=== Source extract ===

|Pervel Indus., Inc.v. TM Wallcovering Inc., 871F.2d 7 (2d Cir. 1989).
T M Wallcovering, Inc. appeals from an order of the United States District Court for the Southern District of New York (Edelstein, J.) staying an action brought by T M against Pervel Industries, Inc. in Tennessee state court and directing the parties to proceed to arbitration. See 675 F.Supp. 867. We affirm.
Pervel is a manufacturer of fabrics and wallcoverings. T M is a distributor of Pervel's products. During the years that the parties dealt with each other, "numerous orders" were placed by T M with Pervel. In each instance, Pervel followed its standard practice of returning a printed confirmation form, which contained the terms of the transaction, including a description of the product sold, the quantity, the price, the terms of payment, the routing and the consignee. The document was self-styled a "contract" and provided on its face that it was subject to the terms therein stated and those on the reverse side "including the provision for arbitration."

=== Supplied information ===

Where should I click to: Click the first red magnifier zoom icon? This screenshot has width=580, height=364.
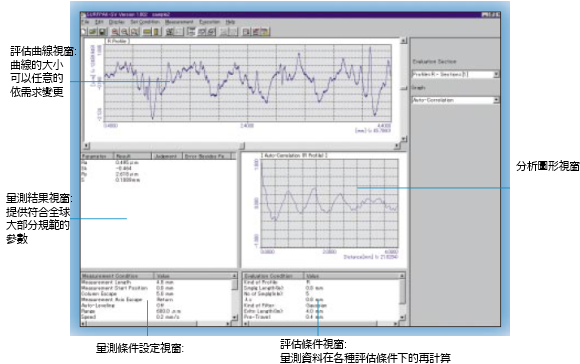pyautogui.click(x=115, y=32)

===

-- Explore the material --
1. Transcribe the passage of the Pervel court opinion starting at "T M Wallcovering, Inc." and ending at "867. We affirm.".
2. Go on with the Pervel court opinion from the point where it stops.

-- Answers for the exercise --
1.
T M Wallcovering, Inc. appeals from an order of the United States District Court for the Southern District of New York (Edelstein, J.) staying an action brought by T M against Pervel Industries, Inc. in Tennessee state court and directing the parties to proceed to arbitration. See 675 F.Supp. 867. We affirm.

2.
The document also provided on its face that it should become a contract for the entire quantity specified when signed and returned, or "(b) when Buyer receives and retains this without objection for ten days or (c) when Buyer accepts delivery of all or any part of the merchandise ordered hereunder...." Although T M's president avers that a "large majority" of these confirmation forms were not signed and returned to Pervel, it is undisputed that some of them were. Seven such documents, several of which were signed by T M's president, are included in the record on appeal. We agree with the district court that there was a binding arbitration agreement between the parties.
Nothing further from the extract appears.